# EXERCISE:
Reproduce each entry below exactly, without omitting any.

---

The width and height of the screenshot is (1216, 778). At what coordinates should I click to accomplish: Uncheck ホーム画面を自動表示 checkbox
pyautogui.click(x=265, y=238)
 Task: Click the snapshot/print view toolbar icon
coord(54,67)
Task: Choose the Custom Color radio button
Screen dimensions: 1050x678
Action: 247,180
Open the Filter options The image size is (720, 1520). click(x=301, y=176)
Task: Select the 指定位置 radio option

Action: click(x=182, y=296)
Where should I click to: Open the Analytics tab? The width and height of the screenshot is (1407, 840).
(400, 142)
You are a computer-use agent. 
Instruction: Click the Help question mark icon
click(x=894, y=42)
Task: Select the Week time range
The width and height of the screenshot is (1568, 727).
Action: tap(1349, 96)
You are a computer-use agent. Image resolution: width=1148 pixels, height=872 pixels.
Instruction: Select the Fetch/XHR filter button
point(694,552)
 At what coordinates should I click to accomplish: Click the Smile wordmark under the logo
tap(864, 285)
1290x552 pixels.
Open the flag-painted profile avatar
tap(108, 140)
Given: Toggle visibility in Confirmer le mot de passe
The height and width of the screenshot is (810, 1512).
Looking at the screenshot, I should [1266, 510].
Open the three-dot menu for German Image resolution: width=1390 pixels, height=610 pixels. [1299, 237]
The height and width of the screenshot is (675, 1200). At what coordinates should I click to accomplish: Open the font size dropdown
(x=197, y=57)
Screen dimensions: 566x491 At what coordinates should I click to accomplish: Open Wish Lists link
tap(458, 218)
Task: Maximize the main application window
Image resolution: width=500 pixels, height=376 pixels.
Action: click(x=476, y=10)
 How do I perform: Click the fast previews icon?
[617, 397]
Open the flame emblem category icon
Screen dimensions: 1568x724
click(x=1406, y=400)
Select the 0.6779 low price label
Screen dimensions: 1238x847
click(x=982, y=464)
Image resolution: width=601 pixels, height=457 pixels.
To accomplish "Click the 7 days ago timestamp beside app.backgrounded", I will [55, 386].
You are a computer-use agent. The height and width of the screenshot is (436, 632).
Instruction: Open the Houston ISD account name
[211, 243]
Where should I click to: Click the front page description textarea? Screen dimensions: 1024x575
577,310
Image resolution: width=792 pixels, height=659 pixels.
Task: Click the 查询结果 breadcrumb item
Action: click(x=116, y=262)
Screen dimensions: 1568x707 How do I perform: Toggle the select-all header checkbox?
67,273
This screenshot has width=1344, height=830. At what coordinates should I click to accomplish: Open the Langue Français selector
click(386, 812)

---

# SOLUTION FOR THIS PROBLEM:
The width and height of the screenshot is (1216, 778). At what coordinates should I click to accomplish: Uncheck ホーム画面を自動表示 checkbox
pyautogui.click(x=265, y=238)
 Task: Click the snapshot/print view toolbar icon
coord(54,67)
Task: Choose the Custom Color radio button
Screen dimensions: 1050x678
Action: 247,180
Open the Filter options The image size is (720, 1520). click(x=301, y=176)
Task: Select the 指定位置 radio option

Action: click(x=182, y=296)
Where should I click to: Open the Analytics tab? The width and height of the screenshot is (1407, 840).
(400, 142)
You are a computer-use agent. 
Instruction: Click the Help question mark icon
click(x=894, y=42)
Task: Select the Week time range
The width and height of the screenshot is (1568, 727).
Action: tap(1349, 96)
You are a computer-use agent. Image resolution: width=1148 pixels, height=872 pixels.
Instruction: Select the Fetch/XHR filter button
point(694,552)
 At what coordinates should I click to accomplish: Click the Smile wordmark under the logo
tap(864, 285)
1290x552 pixels.
Open the flag-painted profile avatar
tap(108, 140)
Given: Toggle visibility in Confirmer le mot de passe
The height and width of the screenshot is (810, 1512).
Looking at the screenshot, I should [1266, 510].
Open the three-dot menu for German Image resolution: width=1390 pixels, height=610 pixels. [1299, 237]
The height and width of the screenshot is (675, 1200). At what coordinates should I click to accomplish: Open the font size dropdown
(x=197, y=57)
Screen dimensions: 566x491 At what coordinates should I click to accomplish: Open Wish Lists link
tap(458, 218)
Task: Maximize the main application window
Image resolution: width=500 pixels, height=376 pixels.
Action: click(x=476, y=10)
 How do I perform: Click the fast previews icon?
[617, 397]
Open the flame emblem category icon
Screen dimensions: 1568x724
click(x=1406, y=400)
Select the 0.6779 low price label
Screen dimensions: 1238x847
click(x=982, y=464)
Image resolution: width=601 pixels, height=457 pixels.
To accomplish "Click the 7 days ago timestamp beside app.backgrounded", I will [55, 386].
You are a computer-use agent. The height and width of the screenshot is (436, 632).
Instruction: Open the Houston ISD account name
[211, 243]
Where should I click to: Click the front page description textarea? Screen dimensions: 1024x575
577,310
Image resolution: width=792 pixels, height=659 pixels.
Task: Click the 查询结果 breadcrumb item
Action: click(x=116, y=262)
Screen dimensions: 1568x707 How do I perform: Toggle the select-all header checkbox?
67,273
This screenshot has width=1344, height=830. At what coordinates should I click to accomplish: Open the Langue Français selector
click(386, 812)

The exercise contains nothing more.